Text block:
☆ ☆ ☆ ☆ ☆

The ExMCP.ClientConfig module provides a fluent interface for client configuration:

config = ExMCP.ClientConfig.new()
         |> ExMCP.ClientConfig.put_transport(:http)
         |> ExMCP.ClientConfig.put_url("https://api.example.com")
         |> ExMCP.ClientConfig.put_transport_options(timeout: 30_000)

Benefits:

• Compile-time validation of configuration
• Clear documentation of available options
• Immutable configuration objects
• Easy to extend with new options

3. Enhanced DSL

The v2 DSL modules provide:

• Compile-time validation of tool/resource/prompt definitions
• Clear separation between metadata and implementation
• Consistent naming aligned with MCP specification

# Clear, declarative syntax
tool "search" do
  description "Search the web"
  input_schema %{...}  # JSON Schema validation
  handler fn args -> ... end
end

Module Organization

Core Modules

lib/ex_mcp_v2/
├── client.ex              # Main client implementation
├── client_config.ex       # Configuration builder
├── response.ex            # Structured response type
├── error.ex              # Structured error type
├── server_v2.ex          # Enhanced server with transport support
├── http_plug.ex          # HTTP/SSE transport integration
└── message_processor.ex   # Core protocol handling (renamed from Plug)

☆ ☆ ☆ ☆ ☆

Data segment:
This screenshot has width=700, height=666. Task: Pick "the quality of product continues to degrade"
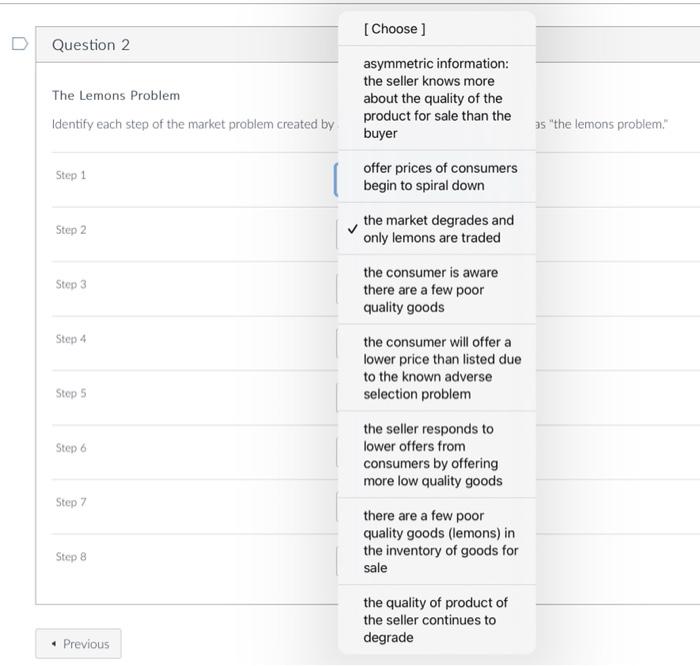pyautogui.click(x=435, y=620)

☆ ☆ ☆ ☆ ☆

Problem to work on:
Continue the ExMCP documentation from the point where it stops.

The reply:
DSL Modules

lib/ex_mcp_v2/dsl/
├── tool.ex      # Tool definition DSL
├── resource.ex  # Resource definition DSL
├── prompt.ex    # Prompt definition DSL
└── advanced.ex  # Advanced DSL features

Support Modules

lib/ex_mcp_v2/
├── transport_manager.ex     # Transport lifecycle management
├── simple_client.ex        # Simplified client for testing
├── convenience_client.ex   # Top-level convenience functions
└── helpers.ex             # Shared utilities

Key Architectural Patterns

1. Transport Abstraction

The transport layer is completely abstracted from the protocol layer:

# Transport manager handles connection lifecycle
defmodule TransportManager do
  def connect(config) do
    case config.transport do
      :stdio -> StdioTransport.connect(config)
      :http -> HttpTransport.connect(config)
    end
  end
end

2. Message Processing Pipeline

Request → Transport → MessageProcessor → Handler → Response → Transport

The MessageProcessor (formerly Plug) handles:

• JSON-RPC protocol encoding/decoding
• Method routing
• Error handling
• Response formatting

3. HTTP/SSE Integration

The HttpPlug module provides:

• Standard HTTP POST for requests
• SSE endpoint for server-initiated messages
• Backpressure control for slow clients
• Connection resumption via Last-Event-ID

# Automatic SSE support
plug ExMCP.HttpPlug,
  handler: MyHandler,
  server_info: %{name: "server", version: "1.0.0"}

4. Error Handling Strategy

Errors are categorized into three types:

1. Protocol Errors - JSON-RPC level errors
2. Application Errors - Tool/resource execution errors
3. Transport Errors - Connection/network errors

# Consistent error handling
case Client.call_tool(client, "tool", args) do
  {:ok, response} when response.type == :error ->
    # Application error (tool returned error)
    handle_app_error(response.content)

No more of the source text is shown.